During the 2013-2014 season Fiorente contributed four of the 167-1/2 wins around Australia by Waterhouse-trained horses. He also contributed around $4.5m of the $18.8 million won by her runners during the year. That figure put her in second place, behind only Chris Waller, on the national prizemoney table.

It also continued the cavalcade of success that makes her one of the world’s most successful racehorse trainers.

From the time she was granted a trainers’ licence in January, 1992, Waterhouse has been setting the standard for success. Her first winner was Gifted Poet at Hawkesbury in March, 1992, her first Group One win was delivered by Te Akau Nick in the same year and the first of seven Sydney trainers’ premierships came in only her third full season.

Waterhouse has trained an average of more than 100 winners a year from the time began and in the 2002-2003 racing season she led in 156 winners in Sydney, a record that matched that of her father, T. J. Smith.

As well as giving her a breakthrough success in the nation’s greatest race, Fiorente’s Cup win placed Waterhouse alongside Bart Cummings as the only trainer to lead in the winners of both the Melbourne Cup and Golden Slipper in the same year. Overreach’s success in the 2013 Slipper was her fifth in the world’s premier juvenile event, a race in which she is the only trainer to have prepared the first three placegetters, a feat achieved in 2001 with Ha Ha, Excellerator and Red Hanigan. Waterhouse has also won seven Doncaster Handicaps, four of them in succession.

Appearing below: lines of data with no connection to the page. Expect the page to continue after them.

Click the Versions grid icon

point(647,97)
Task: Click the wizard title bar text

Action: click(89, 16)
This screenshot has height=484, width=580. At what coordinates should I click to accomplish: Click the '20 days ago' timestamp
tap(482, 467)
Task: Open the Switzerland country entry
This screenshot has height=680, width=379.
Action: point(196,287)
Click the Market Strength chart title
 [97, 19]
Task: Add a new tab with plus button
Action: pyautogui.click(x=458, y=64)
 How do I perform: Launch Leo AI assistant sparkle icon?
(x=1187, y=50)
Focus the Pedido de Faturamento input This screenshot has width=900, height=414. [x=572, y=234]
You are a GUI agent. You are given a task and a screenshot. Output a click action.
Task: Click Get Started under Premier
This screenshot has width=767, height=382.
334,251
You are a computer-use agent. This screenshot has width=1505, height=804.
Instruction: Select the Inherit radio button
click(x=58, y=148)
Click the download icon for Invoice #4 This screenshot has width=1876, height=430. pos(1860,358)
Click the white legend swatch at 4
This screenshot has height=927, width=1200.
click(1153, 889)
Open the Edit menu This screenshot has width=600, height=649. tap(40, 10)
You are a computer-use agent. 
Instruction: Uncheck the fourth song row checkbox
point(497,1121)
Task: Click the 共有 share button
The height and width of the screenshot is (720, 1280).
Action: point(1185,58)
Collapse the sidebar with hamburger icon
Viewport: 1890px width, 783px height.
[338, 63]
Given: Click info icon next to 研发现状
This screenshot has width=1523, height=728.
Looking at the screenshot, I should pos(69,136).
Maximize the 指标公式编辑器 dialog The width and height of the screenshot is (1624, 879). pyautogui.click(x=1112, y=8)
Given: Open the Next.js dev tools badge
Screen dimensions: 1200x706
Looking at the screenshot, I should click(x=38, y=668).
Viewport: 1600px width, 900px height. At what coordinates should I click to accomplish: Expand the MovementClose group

She has twice trained 11 Group One winners in a season, a record for an Australian trainer. Waterhouse added yet another string to her bow in the season past with her first American runner, Pornichet in the Group One Belmont Derby in New York.

As impressive as the Waterhouse record is at the upper level, her ability to get returns for owners across the board is an equally significant tribute, typified on Cup day itself when along with her breakthrough Melbourne Cup success, she won a three-year-old maiden at Kembla Grange.

And all the signs are there that 2014-15 will be another exceptional year for a trainer who is a lot more than merely the face of Australian racing.